REFLECTIONS ON FILM CULTURE

DAILY | Jean Renoir’s GRAND ILLUSION, Restored

Today, New York sees the Stateside premiere of the 75th Anniversary Restoration of Jean Renoir’s Grand Illusion. Following a two-week run at Film Forum, Rialto Pictures will be taking this new 35mm print to Los Angeles, San Francisco, Dallas, Austin, Chicago and beyond. Here‘s the schedule.

Grand Illusion had its premiere at the Venice Film Festival in 1937, and it has been around ever since, by enduring consensus one of the greatest films ever made,” begins A.O. Scott in the New York Times. “Franklin D. Roosevelt declared that ‘all the democracies in the world must see this film,’ which is still sound advice.
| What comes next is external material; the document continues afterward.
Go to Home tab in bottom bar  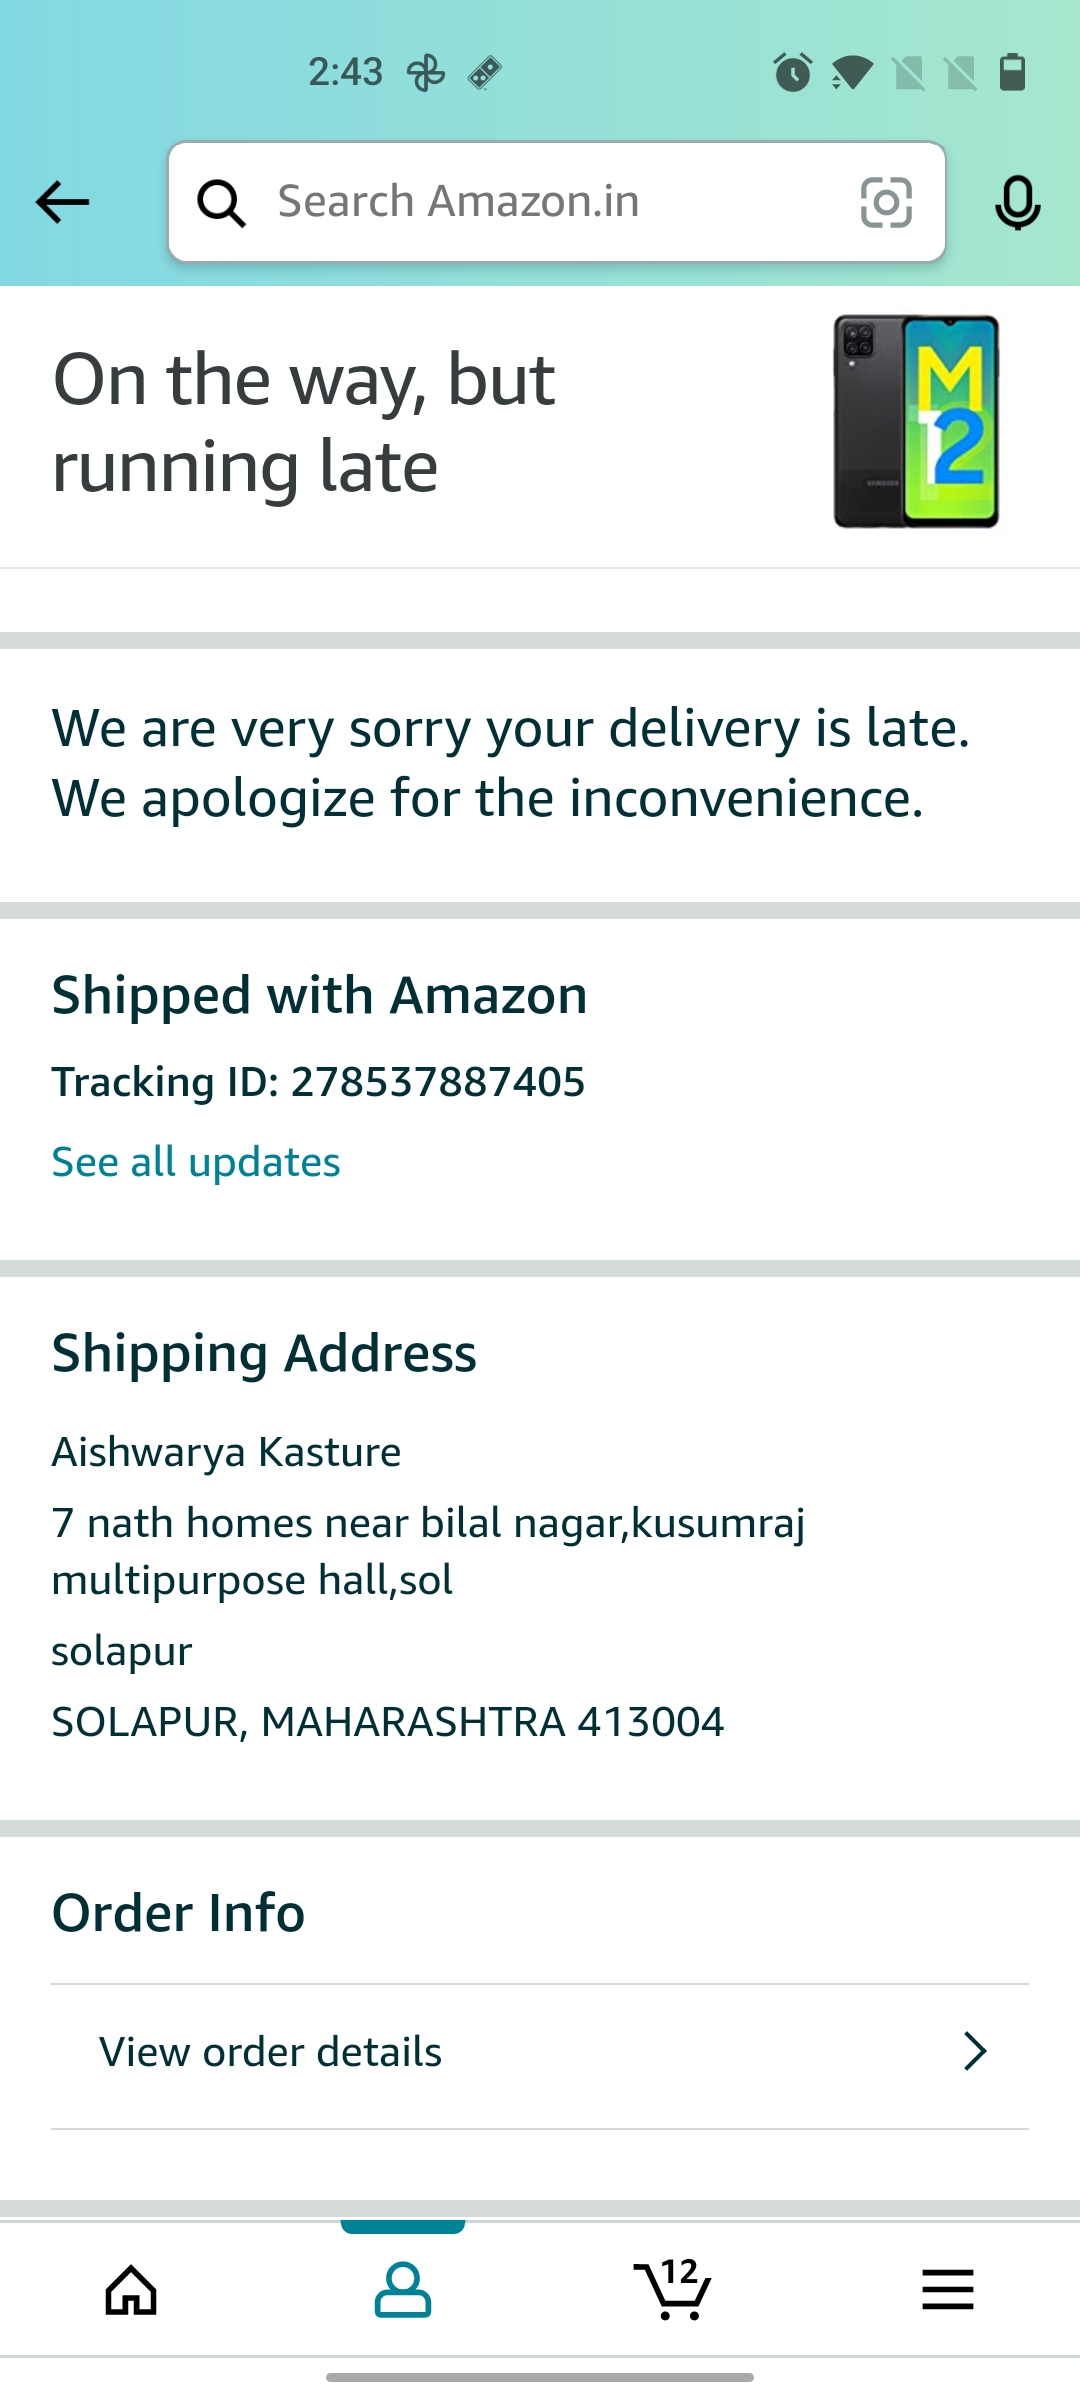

The nations that fall within that rubric may have grown in number since those days, but none of those democracies, old or new, is so secure as to be immune to the lessons of Jean Renoir’s great and piercing antiwar comedy. Which is not to say that Grand Illusion is didactic, though it is, like much of the art of its era, unapologetic about its social concerns and political implications. It survives partly as a document of those volatile times, and of the idealism that persisted through them even as history prepared a new, unimaginable round of horrors. Seventy-five years on, Europe is far from a state of war, but in light of its current crisis—which is not only economic and political, but also, once again, a crisis of identity—Renoir’s film is still news.”
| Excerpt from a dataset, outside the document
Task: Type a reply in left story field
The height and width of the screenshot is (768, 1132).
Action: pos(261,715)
“From parallel opening scenes that introduce French officers Boeldieu (Pierre Fresnay) and Maréchal (Jean Gabin) and German aviator von Rauffenstein (Erich von Stroheim) in their respective HQs, where the French and German watering holes even resemble each other, Grand Illusion takes pains to highlight the cultural and social bonds that unite these men, as well as the nationalistic and militaristic barriers that divide their nations.” Budd Wilkins for Slant: “Underneath the brittle surface of Renoir’s much vaunted ‘humanism’ (never for a moment should it be mistaken for laissez-faire moralism), there lay a vast reservoir of indignation that had been brought to a fever pitch by the certainty that history was about to repeat itself as Europe fell under the shadow of totalitarianism. Renoir, though, was never one for tractates. Son to his famous painter father, Renoir sublimated this riot of roiling emotions into the precision of his compositions, which helps to explain the recurrence of a kind of paradigmatic shot that frequently punctuates Grand Illusion: a character (or group of characters) stands before a window. The camera traps them within the window frame like specimens beneath a bell jar, then moves beyond them to limn the open spaces just outside their reach, rendering palpable their yearning to escape from a certainly hopeless situation into one still hopefully uncertain. Thus the haunting final shot that tracks Gabin and Marcel Dalio, forging their way across wintry wastes toward the sanctuary of Swiss neutrality, remains one of the most elusively open-ended in all of film history.”

Grand Illusion

Grand Illusion‘s open ending gives cause for hope, but Renoir’s prayer for peace was unanswered. Renoir and Gabin decamped to Hollywood, though the latter eventually served as a tank commander with de Gaulle’s Free French in North Africa,” notes Nick Pinkerton in the Voice. “Grand Illusion‘s path through the war was no easier. Surviving in various censored and scissored international versions, the definitive Illusion was thought to have been destroyed, either by the Germans—Joseph Goebbels famously declared the film ‘Cinematographic Enemy no.1’—or in Allied bombing. While Renoir re-assembled his cut from available odds-and-ends for a 1958 re-release, unbeknownst to all interested parties, the original camera negative of Grand Illusion persevered, stowed away in Moscow. The triumphant Red Army had taken it from the Reichsfilmarchiv in Berlin—where it was itself a P.O.W.—to Russia; in the ’70s, Moscow returned the displaced print to the Cinémathèque de Toulouse in a pile of unmarked, un-inventoried boxes, where it was discovered some 20 years later, gathering dust…. [T]he essential spirit of Renoir’s film has never dimmed through decades of being projected on bedsheets for college film societies or viewed on deteriorating VHS. Opposing the tectonic grinding of political movements with simple humanity, Grand Illusion‘s heroic eminence is the nearest thing cinema has to a lone Tiananmen Tank Man.”